Pertanyaan tentang bagaimana kita seharusnya hidup dan bertahan telah dipikirkan selama berabad-abad. Albert Camus, filsuf Absurdist, menganalogikan hidup sebagai tugas Sisyphus: mendorong batu ke puncak gunung hanya untuk melihatnya jatuh kembali, berulang-ulang, selamanya. Menurut Camus, kunci dari semua ini adalah membayangkan Sisyphus tetap bahagia. Maka pertanyaannya, bagaimana kita bisa bertahan dengan baik? Bagaimana kita bisa tetap bahagia?
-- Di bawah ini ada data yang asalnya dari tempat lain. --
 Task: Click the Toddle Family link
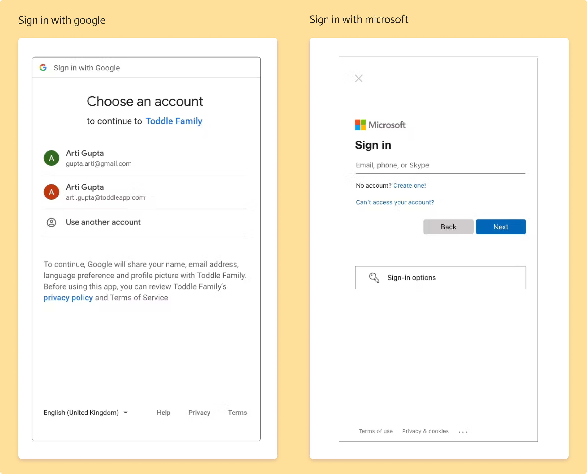point(174,121)
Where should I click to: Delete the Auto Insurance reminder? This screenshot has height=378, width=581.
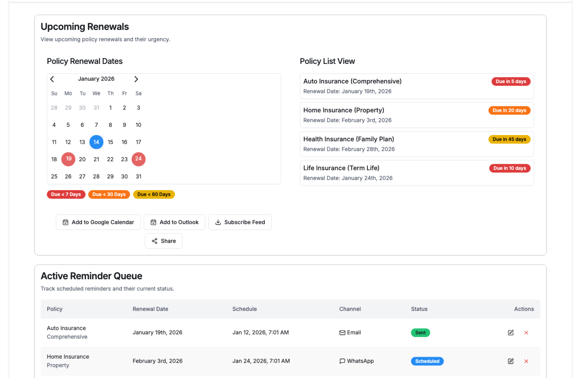[x=526, y=333]
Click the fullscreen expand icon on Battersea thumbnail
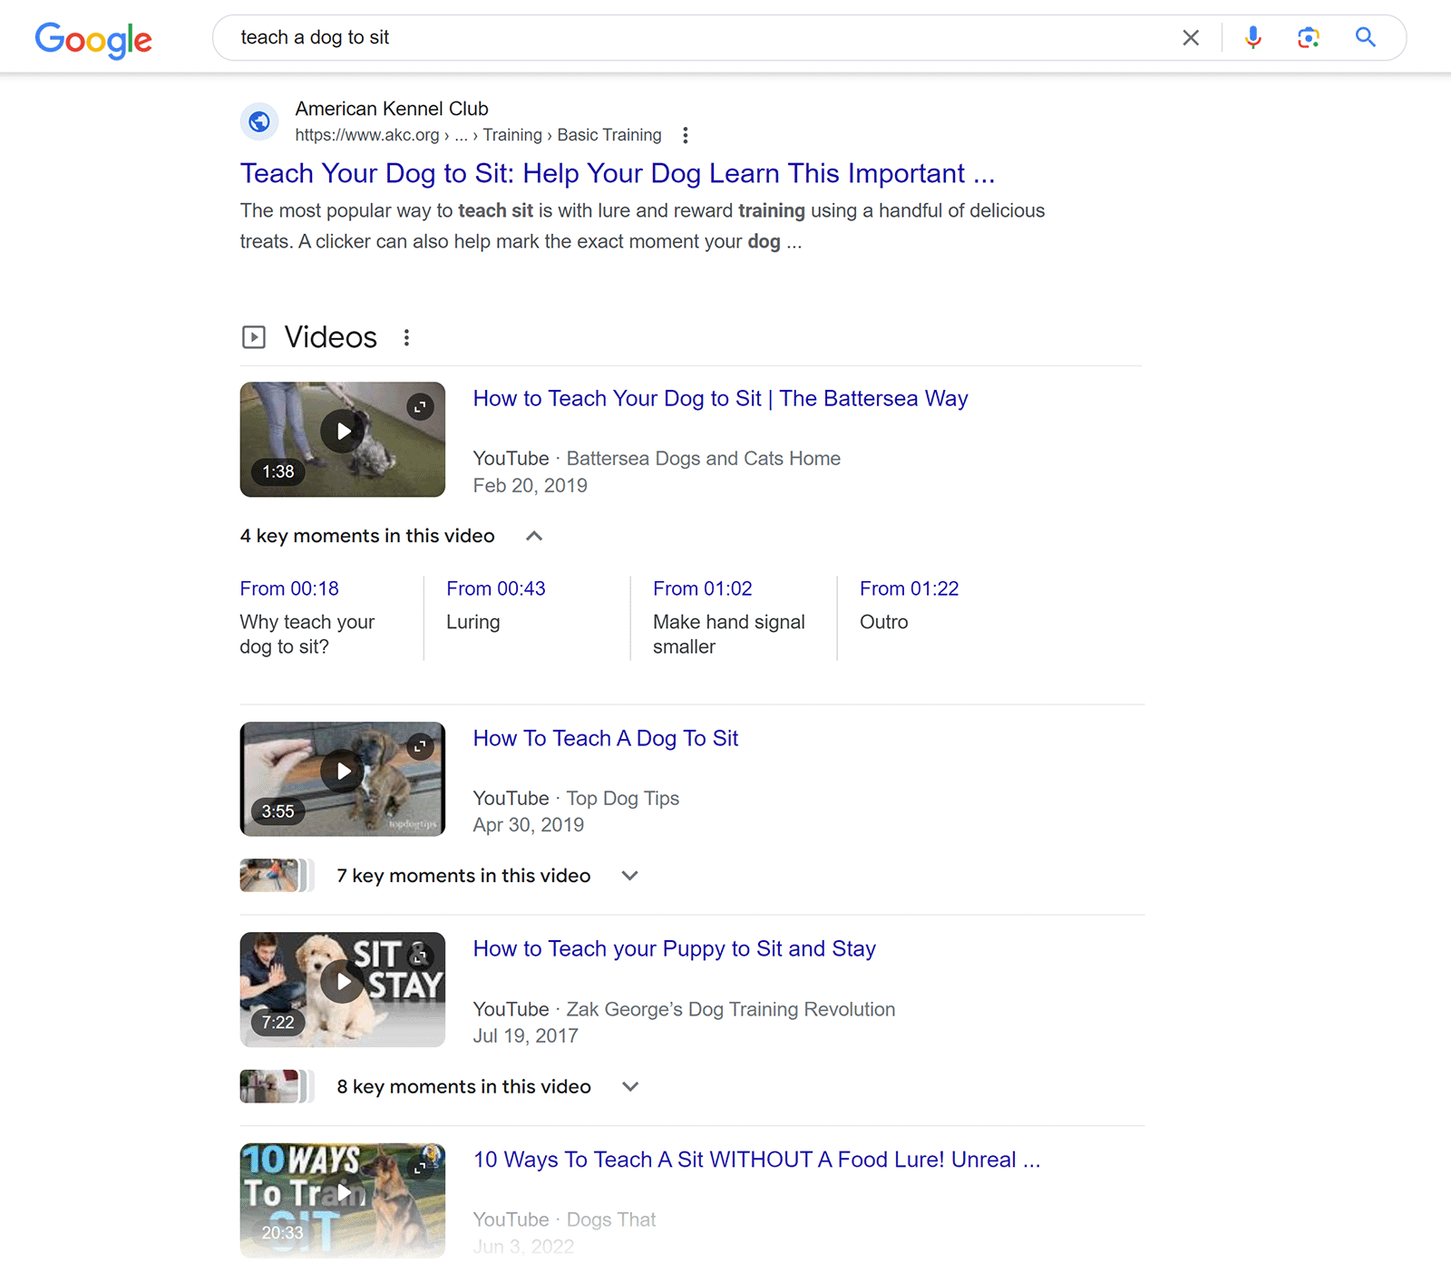The image size is (1451, 1272). point(419,406)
Filsuf Stoik seperti Marcus Aurelius, Seneca, dan Epictetus telah memberikan banyak pelajaran tentang bagaimana manusia dapat bertahan, bahkan dalam kondisi terburuk seperti perang, pengasingan, wabah, hingga penjara. Filosofi mereka tidak hanya bicara tentang ketahanan mental, tetapi juga tentang menjaga integritas moral dan nilai-nilai kemanusiaan di tengah penderitaan.
Apa Arti Bertahan Menurut Stoikisme?
Marcus Aurelius mengajarkan untuk selalu mempertanyakan diri sendiri saat menghadapi kesulitan: "Tanyakan, 'Mengapa ini begitu tak tertahankan? Mengapa aku tidak bisa menahannya?' Kau akan malu dengan jawabannya."
Salah satu contoh nyata adalah James Stockdale, seorang perwira militer yang menjadi tawanan perang di Vietnam selama lebih dari tujuh tahun. Berkat prinsip Stoik, ia tidak hanya mampu bertahan secara fisik, tetapi juga menjaga kehormatan dan moralitasnya.
Ketahanan sejati menurut Stoikisme bukan sekadar "bertahan hidup", melainkan bertahan dengan tetap memegang teguh prinsip dan kebajikan, tanpa membiarkan diri dikalahkan oleh keadaan.